* [WHAT TO WORK ON] In two sentences, sum up the text below about your "dosage" of risk in retirement planning.

* [SELECTED TEXT]
- - - - - - -

If so, you can feel certain that your expenses will be comfortably met in retirement without any risk.

If not, how much should be moved from the Maybe assets to the Guaranteed so you can live the retirement lifestyle you want? 

#4 What Is Your “Dosage” of Risk?

Step 4 of creating your retirement income plan is to figure out your dosage of risk with your Maybe assets in order to offset rising healthcare costs and inflation. 

Your returns need to outpace inflation so you can maintain your purchasing power during retirement. But, remember, there is more risk involved with Maybe assets. 

An inflation rate of 3% seems small. However, it will erode the value of your savings by 50% over approximately 24 years. 

Yearly, it doesn’t seem like much, but given enough time, it has a huge impact. 

To prepare yourself for increased costs, you need to make sure that you are comfortable with the risks being taken in your portfolio. 

You must find the appropriate dosage of risk that you can tolerate.

- - - - - - -

* [PROVIDED MATERIAL]
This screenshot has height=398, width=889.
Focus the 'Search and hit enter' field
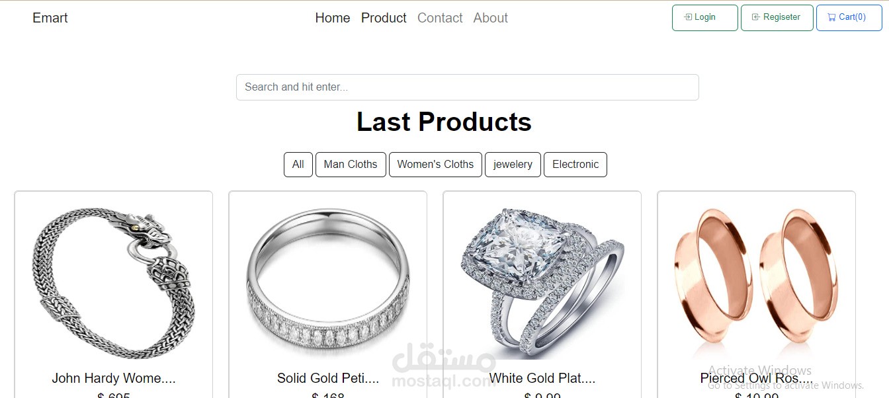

- - - - - - -

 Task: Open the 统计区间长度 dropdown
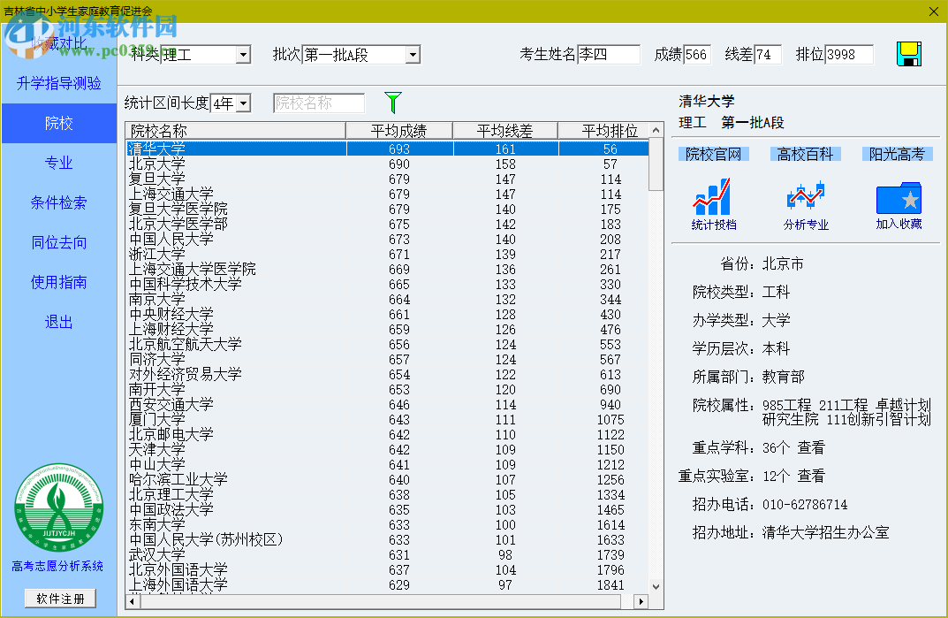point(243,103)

- - - - - - -

* [OUTPUT BELOW] Step 4 of a retirement income plan is to find the dosage of risk you can tolerate with your Maybe assets, so their returns can outpace inflation and rising healthcare costs, though those assets carry more risk. Even a 3% inflation rate can cut the value of your savings by 50% in about 24 years, so you need to be comfortable with the risks taken in your portfolio.